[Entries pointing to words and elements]
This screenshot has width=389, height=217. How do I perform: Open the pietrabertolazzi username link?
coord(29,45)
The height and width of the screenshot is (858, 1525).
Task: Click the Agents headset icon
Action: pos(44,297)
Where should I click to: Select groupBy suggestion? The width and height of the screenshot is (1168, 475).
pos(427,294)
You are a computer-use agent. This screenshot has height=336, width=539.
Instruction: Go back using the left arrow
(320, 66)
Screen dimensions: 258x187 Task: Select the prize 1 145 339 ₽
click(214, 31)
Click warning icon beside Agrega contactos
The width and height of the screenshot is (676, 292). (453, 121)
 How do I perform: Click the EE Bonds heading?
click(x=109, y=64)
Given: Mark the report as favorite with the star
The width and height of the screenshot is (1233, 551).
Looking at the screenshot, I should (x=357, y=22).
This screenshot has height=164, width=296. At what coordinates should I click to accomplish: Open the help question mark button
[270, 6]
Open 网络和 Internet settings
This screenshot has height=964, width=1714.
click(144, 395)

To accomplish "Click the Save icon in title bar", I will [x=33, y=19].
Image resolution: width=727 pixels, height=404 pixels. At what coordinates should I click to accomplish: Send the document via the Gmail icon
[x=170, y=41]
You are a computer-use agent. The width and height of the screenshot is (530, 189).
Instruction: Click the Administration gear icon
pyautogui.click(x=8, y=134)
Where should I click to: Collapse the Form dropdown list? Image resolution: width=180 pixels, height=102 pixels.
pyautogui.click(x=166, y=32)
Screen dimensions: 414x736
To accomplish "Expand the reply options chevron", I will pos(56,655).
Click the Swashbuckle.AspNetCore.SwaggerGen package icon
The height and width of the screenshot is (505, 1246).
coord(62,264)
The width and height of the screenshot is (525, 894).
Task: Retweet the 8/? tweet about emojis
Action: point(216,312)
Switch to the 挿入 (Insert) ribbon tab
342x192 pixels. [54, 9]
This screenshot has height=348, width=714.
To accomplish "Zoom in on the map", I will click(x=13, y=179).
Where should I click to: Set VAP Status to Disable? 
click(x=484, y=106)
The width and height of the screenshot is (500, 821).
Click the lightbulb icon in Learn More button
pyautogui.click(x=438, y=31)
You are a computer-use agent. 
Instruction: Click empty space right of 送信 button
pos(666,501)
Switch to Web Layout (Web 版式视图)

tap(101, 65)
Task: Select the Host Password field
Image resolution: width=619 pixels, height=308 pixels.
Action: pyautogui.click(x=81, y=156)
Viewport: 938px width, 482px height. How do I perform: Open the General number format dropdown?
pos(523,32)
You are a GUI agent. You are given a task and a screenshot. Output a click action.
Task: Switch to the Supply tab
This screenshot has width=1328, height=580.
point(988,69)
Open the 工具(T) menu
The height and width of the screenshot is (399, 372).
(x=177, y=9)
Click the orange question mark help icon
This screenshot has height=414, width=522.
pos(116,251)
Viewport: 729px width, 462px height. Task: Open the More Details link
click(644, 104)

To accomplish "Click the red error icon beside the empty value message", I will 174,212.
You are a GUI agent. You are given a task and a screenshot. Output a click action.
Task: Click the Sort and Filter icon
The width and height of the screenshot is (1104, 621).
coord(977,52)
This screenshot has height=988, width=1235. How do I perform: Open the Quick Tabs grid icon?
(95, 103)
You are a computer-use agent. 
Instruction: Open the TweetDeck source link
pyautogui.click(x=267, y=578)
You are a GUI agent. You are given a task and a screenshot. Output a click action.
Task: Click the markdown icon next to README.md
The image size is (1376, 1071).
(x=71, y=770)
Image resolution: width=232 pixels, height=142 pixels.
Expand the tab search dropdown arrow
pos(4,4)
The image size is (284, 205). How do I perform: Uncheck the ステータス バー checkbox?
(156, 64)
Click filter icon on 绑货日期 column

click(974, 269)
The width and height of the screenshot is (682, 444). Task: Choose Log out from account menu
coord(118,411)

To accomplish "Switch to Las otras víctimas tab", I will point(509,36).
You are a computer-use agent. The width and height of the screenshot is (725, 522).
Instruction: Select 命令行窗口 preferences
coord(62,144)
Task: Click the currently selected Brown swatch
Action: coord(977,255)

== Task requirements ==
Please repeat all of the records above word for word.

== Task result ==
This screenshot has width=389, height=217. How do I perform: Open the pietrabertolazzi username link?
coord(29,45)
The height and width of the screenshot is (858, 1525).
Task: Click the Agents headset icon
Action: pos(44,297)
Where should I click to: Select groupBy suggestion? The width and height of the screenshot is (1168, 475).
pos(427,294)
You are a computer-use agent. This screenshot has height=336, width=539.
Instruction: Go back using the left arrow
(320, 66)
Screen dimensions: 258x187 Task: Select the prize 1 145 339 ₽
click(214, 31)
Click warning icon beside Agrega contactos
The width and height of the screenshot is (676, 292). (453, 121)
 How do I perform: Click the EE Bonds heading?
click(x=109, y=64)
Given: Mark the report as favorite with the star
The width and height of the screenshot is (1233, 551).
Looking at the screenshot, I should (x=357, y=22).
This screenshot has height=164, width=296. At what coordinates should I click to accomplish: Open the help question mark button
[270, 6]
Open 网络和 Internet settings
This screenshot has height=964, width=1714.
click(144, 395)

To accomplish "Click the Save icon in title bar", I will [x=33, y=19].
Image resolution: width=727 pixels, height=404 pixels. At what coordinates should I click to accomplish: Send the document via the Gmail icon
[x=170, y=41]
You are a computer-use agent. The width and height of the screenshot is (530, 189).
Instruction: Click the Administration gear icon
pyautogui.click(x=8, y=134)
Where should I click to: Collapse the Form dropdown list? Image resolution: width=180 pixels, height=102 pixels.
pyautogui.click(x=166, y=32)
Screen dimensions: 414x736
To accomplish "Expand the reply options chevron", I will pos(56,655).
Click the Swashbuckle.AspNetCore.SwaggerGen package icon
The height and width of the screenshot is (505, 1246).
coord(62,264)
The width and height of the screenshot is (525, 894).
Task: Retweet the 8/? tweet about emojis
Action: point(216,312)
Switch to the 挿入 (Insert) ribbon tab
342x192 pixels. [54, 9]
This screenshot has height=348, width=714.
To accomplish "Zoom in on the map", I will click(x=13, y=179).
Where should I click to: Set VAP Status to Disable? 
click(x=484, y=106)
The width and height of the screenshot is (500, 821).
Click the lightbulb icon in Learn More button
pyautogui.click(x=438, y=31)
You are a computer-use agent. 
Instruction: Click empty space right of 送信 button
pos(666,501)
Switch to Web Layout (Web 版式视图)

tap(101, 65)
Task: Select the Host Password field
Image resolution: width=619 pixels, height=308 pixels.
Action: pyautogui.click(x=81, y=156)
Viewport: 938px width, 482px height. How do I perform: Open the General number format dropdown?
pos(523,32)
You are a GUI agent. You are given a task and a screenshot. Output a click action.
Task: Switch to the Supply tab
This screenshot has width=1328, height=580.
point(988,69)
Open the 工具(T) menu
The height and width of the screenshot is (399, 372).
(x=177, y=9)
Click the orange question mark help icon
This screenshot has height=414, width=522.
pos(116,251)
Viewport: 729px width, 462px height. Task: Open the More Details link
click(644, 104)

To accomplish "Click the red error icon beside the empty value message", I will 174,212.
You are a GUI agent. You are given a task and a screenshot. Output a click action.
Task: Click the Sort and Filter icon
The width and height of the screenshot is (1104, 621).
coord(977,52)
This screenshot has height=988, width=1235. How do I perform: Open the Quick Tabs grid icon?
(95, 103)
You are a computer-use agent. 
Instruction: Open the TweetDeck source link
pyautogui.click(x=267, y=578)
You are a GUI agent. You are given a task and a screenshot. Output a click action.
Task: Click the markdown icon next to README.md
The image size is (1376, 1071).
(x=71, y=770)
Image resolution: width=232 pixels, height=142 pixels.
Expand the tab search dropdown arrow
pos(4,4)
The image size is (284, 205). How do I perform: Uncheck the ステータス バー checkbox?
(156, 64)
Click filter icon on 绑货日期 column

click(974, 269)
The width and height of the screenshot is (682, 444). Task: Choose Log out from account menu
coord(118,411)

To accomplish "Switch to Las otras víctimas tab", I will point(509,36).
You are a computer-use agent. The width and height of the screenshot is (725, 522).
Instruction: Select 命令行窗口 preferences
coord(62,144)
Task: Click the currently selected Brown swatch
Action: coord(977,255)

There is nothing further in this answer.